Estabeleceu o prazo de três anos para o encerramento do tráfico
de escravos, a contar da data da ratificação. A ratificiação
ocorreu em 1827.

Lei de 7 de novembro de 1831

Proibiu o tráfico de escravos para o Brasil, considerando livres todos
os negros trazidos para o Brasil a partir daquela data. As pessoas acusadas
de tráfico e importação de escravos recebiam penalidades,
de acordo com o Código Criminal, pelo crime de reduzir pessoas livres
à escravidão.

Lei nº 4, de 10 de junho de 1835

Punia, inclusive com pena de morte, os escravos que matassem, ferissem ou
cometessem qualquer ofensa física contra os seus senhores.

Bill Aberdeen, 8 de agosto de 1845

Lei inglesa que considerou o tráfico pirataria e autorizou a Marinha
britânica a capturar os navios transgressores, mesmo em águas
territoriais brasileiras.

Lei de 4 de setembro de 1850 (Lei Eusébio de Queirós)

Determinou a extinção do tráfico de escravos para o
Brasil, prevendo punição apenas para os introdutores julgados
pelos auditores da Marinha. Os fazendeiros envolvidos deveriam ser julgados
pela justiça local.

Decreto nº 731, de 5 de junho de 1854

Ampliava a competência para julgamento dos auditores da Marinha e determinava
a punição, processo e julgamento do cidadão brasileiro
ou estrangeiro envolvido em tráfico de escravos.

Lei 2.040, de 28 de setembro de 1871 (Lei Rio Branco ou Lei do Ventre-Livre)

Declarou livres os filhos de escravos nascidos a partir daquela data. Denominados
ingênuos, deveriam permanecer oito anos em poder do proprietário
de sua mãe. Findo este prazo, o proprietário poderia libertá-lo,
recebendo indenização de 600 mil réis, ou utilizar os
seus serviços até completarem 21 anos de idade. A lei criou
também o Fundo de Emancipação, cujos recursos seriam
utilizados para libertar anualmente um certo número de escravos. E
ordenou a matrícula de todos os escravos, cujos dados (origem, sexo,
idade, etc.) serviriam para o cálculo da indenização
aos proprietários.

Lei provincial, de 25 de março de 1884

O presidente do Ceará, Sátiro Dias, declara extinta a escravidão
na província (primeira a fazê-lo) atribuindo o fato essencialmente
ao esforço das sociedades libertadoras locais.

Lei 3.270, de 28 de setembro de 1885 (Lei Saraiva-Cotegipe ou Lei dos Sexagenários)

Regulava a extinção gradual do elemento servil, libertando
os escravos de mais de 60 anos.
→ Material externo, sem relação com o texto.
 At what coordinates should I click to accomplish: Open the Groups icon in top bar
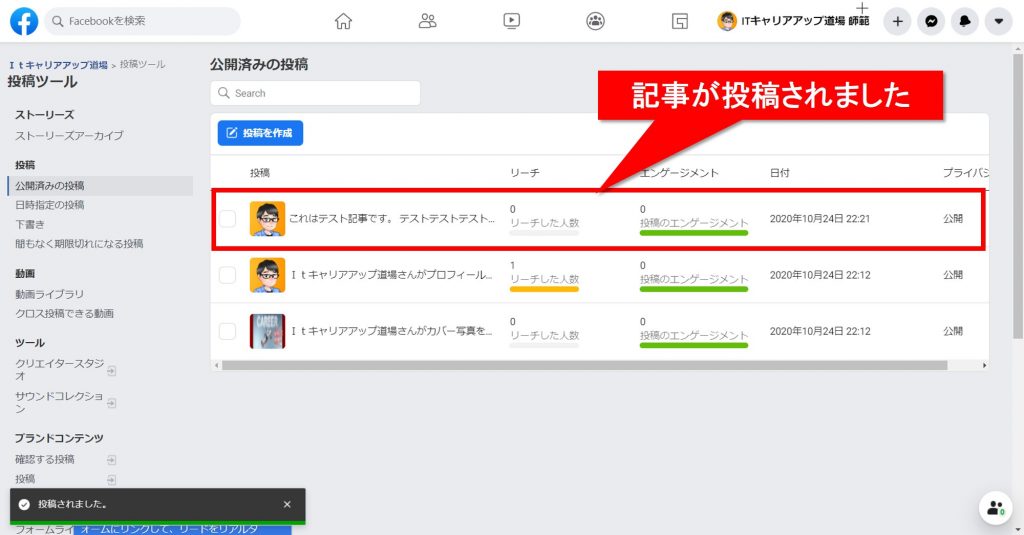point(596,21)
Estes ficavam sujeitos, no entanto, a prestar
serviços aos seus senhores por três anos (ou até completar
65 anos), a título de indenização pela alforria.
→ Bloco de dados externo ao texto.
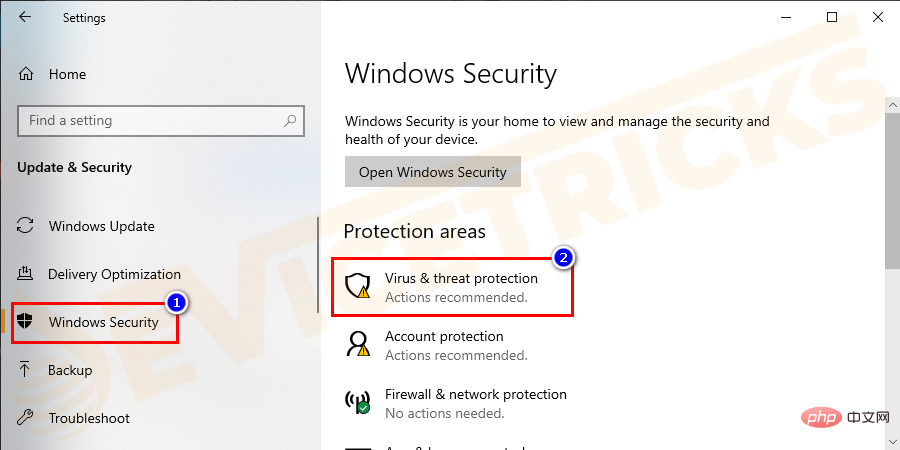Click the Virus & threat protection shield icon

357,287
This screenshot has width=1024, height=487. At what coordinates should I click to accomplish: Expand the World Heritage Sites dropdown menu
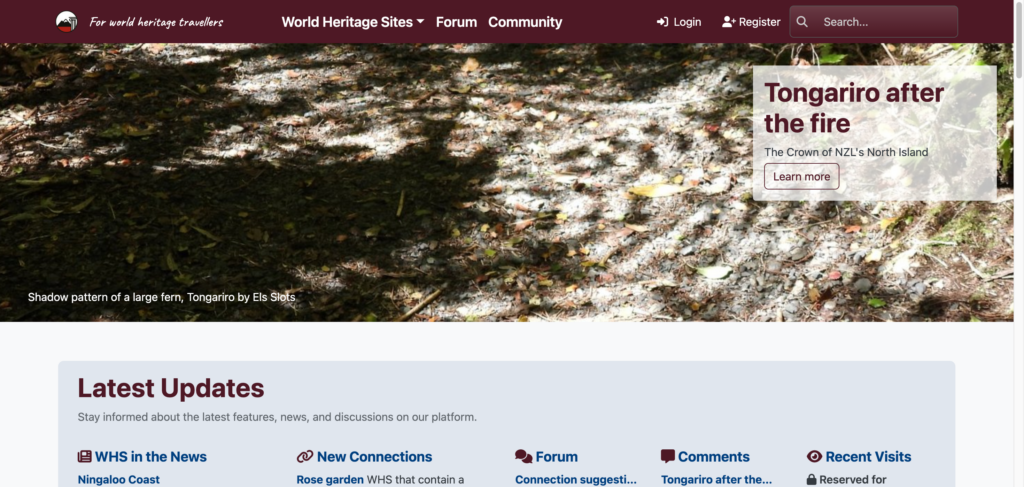[352, 22]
Lei 3.310, de 15 de outubro de 1886

Aboliu a pena de açoites de escravos, ao revogar o art. 60 do Código
Criminal e a Lei nº 4, de 10 de junho de 1835, na parte referente ao
assunto. O escravo ficaria sujeito às mesmas penas estabelecidas pelo
Código Criminal e à legislação em vigor.

Lei nº 3.353, de 13 de maio de 1888 (Lei Áurea)

Declarou extinta a escravidão em todo o país.